◆ YOUR TASKS:
1. Rewrite part of the passage about Konica, replacing "Grande Dame" with "First Lady". Begin at the words that contain "Just like Konica, a" and stop after "Dame of Washington.".
2. According to the passage about Konica, why had Senators, administration officials and other celebrities made The Mayflower their primary residence? Answer in one to three sentences.

[start PAGE EXTRACT]

Just like Konica, a number of Senators, administration officials and other celebrities had made The Mayflower their primary residence, for it was the meeting place of the rich and famous. The hotel was aptly nicknamed the Grande Dame of Washington.
When I embarked on writing about Konica I learned with great excitement of the existence of a monthly magazine that kept notes on the celebrity guests and other visitors of the hotel. The historian of The Mayflower guided me through the many issues of The Washingtonian and there I was able to find a few things: In the February 1929 issue of the magazine, a writer named Margaret B. Downing had a few notes about the Albanian minister. At that time, Konica had just returned from a trip to Albania, during which King Zog had promised to promote him to prime minister, as I later learned with great surprise. For reasons hard to explain, Konica never went back to fill the post.

[end PAGE EXTRACT]
[start DATA SEGMENT]

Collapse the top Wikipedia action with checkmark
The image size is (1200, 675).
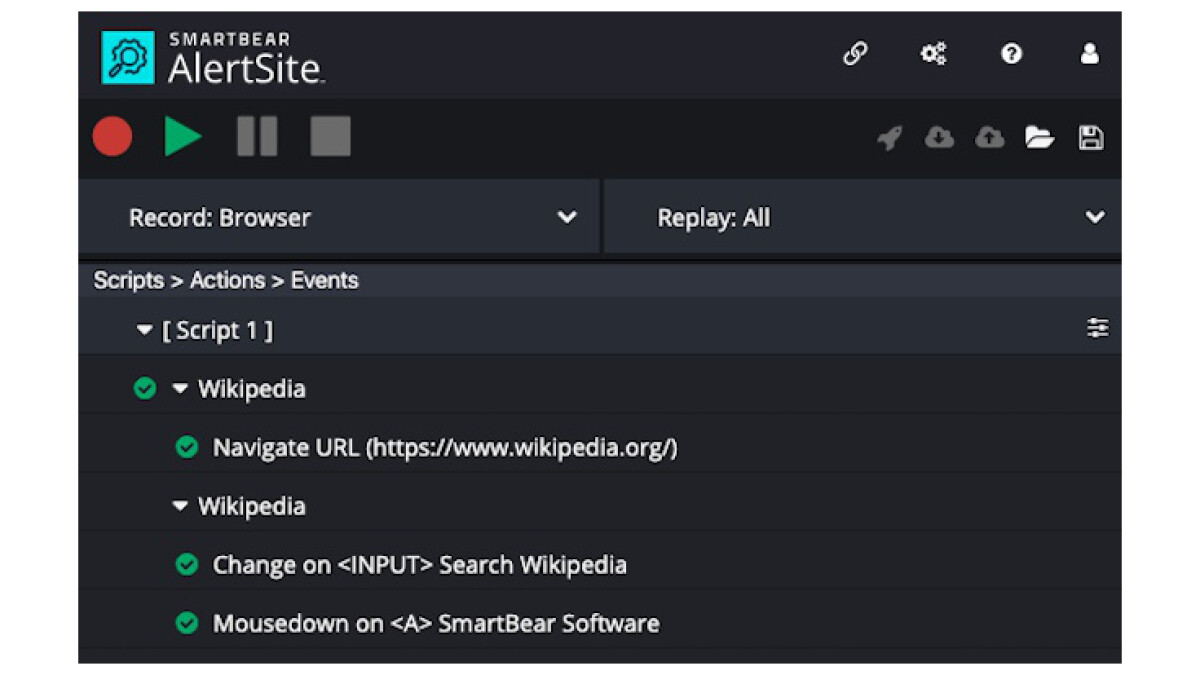180,389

[end DATA SEGMENT]

◆ ANSWERS IN ORDER:
1.
Just like Konica, a number of Senators, administration officials and other celebrities had made The Mayflower their primary residence, for it was the meeting place of the rich and famous. The hotel was aptly nicknamed the First Lady of Washington.

2. They had made The Mayflower their primary residence because it was the meeting place of the rich and famous.